で、私がどこまで出来るかは分からないですけど、1つの楽器を見つめるだけじゃなくて、全部…弦楽器とかは出来ないですけど、色々な所に長けていると、結局は一つに繋がって、凄く視野が広がると思うんですよ。

それで回り回って、またObに関して違う見方ができるかなと。

それは今やっている音楽活動でも結構実感するんですね。
伊藤

もちろんOb以外に時間を割かなきゃいけないから分散されますし、多分Obしか知らない方が技術的には良くなるんでしょうけど、その中でどれだけ自分がObを持って良い演奏をしていけるのか?っていうところには来ているかなと。
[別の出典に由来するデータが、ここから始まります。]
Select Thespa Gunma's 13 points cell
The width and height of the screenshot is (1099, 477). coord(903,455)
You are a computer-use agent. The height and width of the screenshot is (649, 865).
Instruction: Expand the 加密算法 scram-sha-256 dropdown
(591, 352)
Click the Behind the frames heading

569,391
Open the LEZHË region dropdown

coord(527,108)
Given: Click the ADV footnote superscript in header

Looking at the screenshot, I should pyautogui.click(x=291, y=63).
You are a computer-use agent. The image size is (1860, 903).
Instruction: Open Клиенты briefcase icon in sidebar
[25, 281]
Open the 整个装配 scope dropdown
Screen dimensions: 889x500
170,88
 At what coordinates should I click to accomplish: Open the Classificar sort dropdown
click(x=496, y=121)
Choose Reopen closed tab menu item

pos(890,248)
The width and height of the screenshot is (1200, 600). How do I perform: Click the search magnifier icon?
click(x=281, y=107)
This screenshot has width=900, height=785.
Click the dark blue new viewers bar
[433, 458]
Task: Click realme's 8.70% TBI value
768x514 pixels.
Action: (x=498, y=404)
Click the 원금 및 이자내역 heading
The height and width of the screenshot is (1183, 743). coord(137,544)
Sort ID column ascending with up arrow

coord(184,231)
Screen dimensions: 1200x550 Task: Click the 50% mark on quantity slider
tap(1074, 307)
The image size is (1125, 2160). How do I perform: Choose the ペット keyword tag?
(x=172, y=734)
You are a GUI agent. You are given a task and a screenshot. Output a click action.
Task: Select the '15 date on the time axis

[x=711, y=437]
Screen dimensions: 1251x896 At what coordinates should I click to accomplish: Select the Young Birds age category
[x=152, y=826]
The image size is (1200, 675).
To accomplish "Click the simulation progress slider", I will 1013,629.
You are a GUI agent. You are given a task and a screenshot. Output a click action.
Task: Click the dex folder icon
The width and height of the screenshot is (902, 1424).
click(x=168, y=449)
でも最終的には現在の生活を続けてながら、一番好きなObの技術を磨きたいですね。めっちゃ欲張りですけど。
久津那

それって、さっき言ってた「色んな事をしている人は色んな考え方ができる」ってのと一緒ですよね。1つのことだけを見ている人って、案外なかなか先に行けないんですけど、色んな方向から見られる人は違う発想ができるから、Ob以外で培ったノウハウや考え方で壁を乗り越えられたりできて、案外(到達が)早かったりするんですね。それって人間力みたいなものですよね。私も何でVnを続けているかって考えたら、それを通じて自分を成長させたいって思ったんですね。結局は自分を成長させる手段がVnだったってだけで。
伊藤

人が大事と言うか、人と関わりたいって思うから、自分も磨き、それを人に伝えたり、人に聞いてもらって、それによって人が癒されるようになりたいですね。元気になると言うよりは癒されて欲しい。でもそれって相手がいないとできない事で。そう言うことがおばあちゃんになってもずっと続けられるようになりたいなと思います。

 

 

謝花

では最後になりますが、聴きに来てくれる方や(対談を)読んで頂いている方にメッセージをお願いします。
伊藤

うーん…
久津那

でも第1回と銘打っているってことは、(diversEnsembleを)続けるつもりで始められていますよね?
謝花

基本的にはそうですね。
久津那

もちろん2回目以降どうするのかは私も知らないですけど。
伊藤

たくさんの拘りが詰まった演奏会だと思うんですよ。すごく考えて作られていて、他にない事をしようと思ったけど前例が無いから自ら立ち上げようと思われたと思うんですけど、だからまずは観に来て実感して欲しいって思いますね。初めての試みですし。

久津那

独りよがりなコンミスじゃなくて、普段関わる機会のない皆さんと一緒に創り上げた音楽を共有する時間をお楽しみ頂ければなと思います。


謝花

今日は長丁場でしたが、どうもありがとうございました!
2人

ありがとうございました~。

 

 

 

 

 

2017年11月20日、宝塚市内某所の会議室にて対談。

 

聞き手 / 文字起こし・編集:謝花 旭(Akira, Syahana)

diversEnsemble 主宰/プロデューサー。

兵庫県出身。13歳でホルンを始め15歳でオーボエに転向、広島大学理学部在学中より学内外の団体に積極的に出演。帰郷後、大阪市内のソフトウェアベンダーにてエンジニアとしてシステムの研究・開発に従事する一方、アマチュアのオーボエ奏者として京阪神にて活動している。オーボエを下田琢己、中江暁子各氏に師事する他、広田智之、カレフ・クリウス氏をはじめ国内外の奏者より薫陶を受ける。